Massacro a Baghdad. Sciopero generale
L'editoriale di Luigi Pintor del 17 gennaio 1991 Proviamo un senso di nausea. Palestinesi, israeliani, arabi e poi americani, europei, russi, dentro una macchina di distruzione che si moltiplica, in un mare di denaro, di petrolio, di fame e di morte. E una Italia irriconoscibile
L'editoriale di Luigi Pintor del 17 gennaio 1991 Proviamo un senso di nausea. Palestinesi, israeliani, arabi e poi americani, europei, russi, dentro una macchina di distruzione che si moltiplica, in un mare di denaro, di petrolio, di fame e di morte. E una Italia irriconoscibile
È una cosa mostruosa. Vederla è peggio che immaginarla. Vederla come spettacolo, tutto il mondo seduto a guardare, ad ascoltare quegli automi della televisione: è la terza ondata, la quinta ondata, il cielo è in fiamme, si sente il fragore delle bombe?

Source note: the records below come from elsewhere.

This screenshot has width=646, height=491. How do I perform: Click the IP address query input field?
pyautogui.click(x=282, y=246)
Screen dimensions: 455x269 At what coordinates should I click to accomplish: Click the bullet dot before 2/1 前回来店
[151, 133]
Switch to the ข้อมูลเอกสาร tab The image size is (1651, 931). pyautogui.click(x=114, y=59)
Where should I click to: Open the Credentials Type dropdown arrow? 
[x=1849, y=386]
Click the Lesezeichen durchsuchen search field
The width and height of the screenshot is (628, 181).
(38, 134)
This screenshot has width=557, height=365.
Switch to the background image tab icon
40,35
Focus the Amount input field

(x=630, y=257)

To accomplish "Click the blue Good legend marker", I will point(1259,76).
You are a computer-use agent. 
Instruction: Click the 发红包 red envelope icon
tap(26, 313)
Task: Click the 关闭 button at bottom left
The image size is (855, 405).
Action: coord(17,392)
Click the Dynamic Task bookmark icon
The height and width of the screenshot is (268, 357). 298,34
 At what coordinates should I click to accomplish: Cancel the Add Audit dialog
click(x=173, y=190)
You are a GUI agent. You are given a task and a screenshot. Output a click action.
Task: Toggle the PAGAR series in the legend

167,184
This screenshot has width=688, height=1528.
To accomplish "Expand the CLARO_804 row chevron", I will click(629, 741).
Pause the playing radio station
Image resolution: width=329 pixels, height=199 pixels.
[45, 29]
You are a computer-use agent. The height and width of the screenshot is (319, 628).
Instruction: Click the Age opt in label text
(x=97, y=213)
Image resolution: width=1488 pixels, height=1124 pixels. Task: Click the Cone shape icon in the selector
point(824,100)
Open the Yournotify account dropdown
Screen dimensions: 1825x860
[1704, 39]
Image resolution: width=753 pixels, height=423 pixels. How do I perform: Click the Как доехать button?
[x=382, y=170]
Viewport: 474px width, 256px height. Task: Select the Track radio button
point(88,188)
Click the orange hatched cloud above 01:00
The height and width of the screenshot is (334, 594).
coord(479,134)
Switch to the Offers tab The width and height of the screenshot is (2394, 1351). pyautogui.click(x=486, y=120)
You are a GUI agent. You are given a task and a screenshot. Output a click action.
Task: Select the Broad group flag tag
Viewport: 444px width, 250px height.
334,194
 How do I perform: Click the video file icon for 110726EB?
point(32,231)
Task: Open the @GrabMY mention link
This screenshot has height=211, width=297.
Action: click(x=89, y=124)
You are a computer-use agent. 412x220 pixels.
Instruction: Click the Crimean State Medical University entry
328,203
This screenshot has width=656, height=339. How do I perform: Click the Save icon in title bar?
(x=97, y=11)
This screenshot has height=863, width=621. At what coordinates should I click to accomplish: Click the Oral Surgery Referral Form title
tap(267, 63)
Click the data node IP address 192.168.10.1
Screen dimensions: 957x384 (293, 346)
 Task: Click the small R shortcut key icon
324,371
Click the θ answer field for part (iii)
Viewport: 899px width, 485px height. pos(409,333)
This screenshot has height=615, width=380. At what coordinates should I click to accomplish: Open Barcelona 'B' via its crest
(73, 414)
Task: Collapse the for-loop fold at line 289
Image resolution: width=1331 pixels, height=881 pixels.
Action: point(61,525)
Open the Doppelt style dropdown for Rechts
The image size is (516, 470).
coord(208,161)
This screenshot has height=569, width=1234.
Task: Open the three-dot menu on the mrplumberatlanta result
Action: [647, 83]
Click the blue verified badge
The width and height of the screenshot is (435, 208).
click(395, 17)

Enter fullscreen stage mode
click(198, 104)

Oh, i morti ancora non si vedono, ma domani forse sì. Quanti saranno? Pochi, è ancora il primo giorno. È una guerra giusta contro il tiranno, riporteremo sul trono l’emiro. Non sarà Saddam a morire e nemmeno Bush, ma certamente una quantità di iracheni di ogni età e condizione, forse molti americani, forse anche qualche italiano, e poi non si sa. E anche noi muoriamo, fatti a pezzi dentro di noi.
Il declino dell’umanità, la degenerazione dell’umanità, non sta in questo massacro annunciato e attuato. Sta in questo spettacolo mai visto, in questa modernità oscena: assistiamo a Hiroshima. Lo spettacolo è offerto gratis dalla comunità internazionale, ventotto nazioni evolute e una gettata allo sbaraglio. Così finisce, o inizia il millennio.
E poi? Proviamo un senso di nausea. Palestinesi, israeliani, arabi e poi americani, europei, russi, dentro una macchina di distruzione che si moltiplica, in un mare di denaro, di petrolio, di fame e di morte. E una Italia irriconoscibile.
Nausea sì, ma anche rivolta dell’animo. Che ognuno dica di no, protesti, scioperi, come può, dentro di sé e nei propri comportamenti.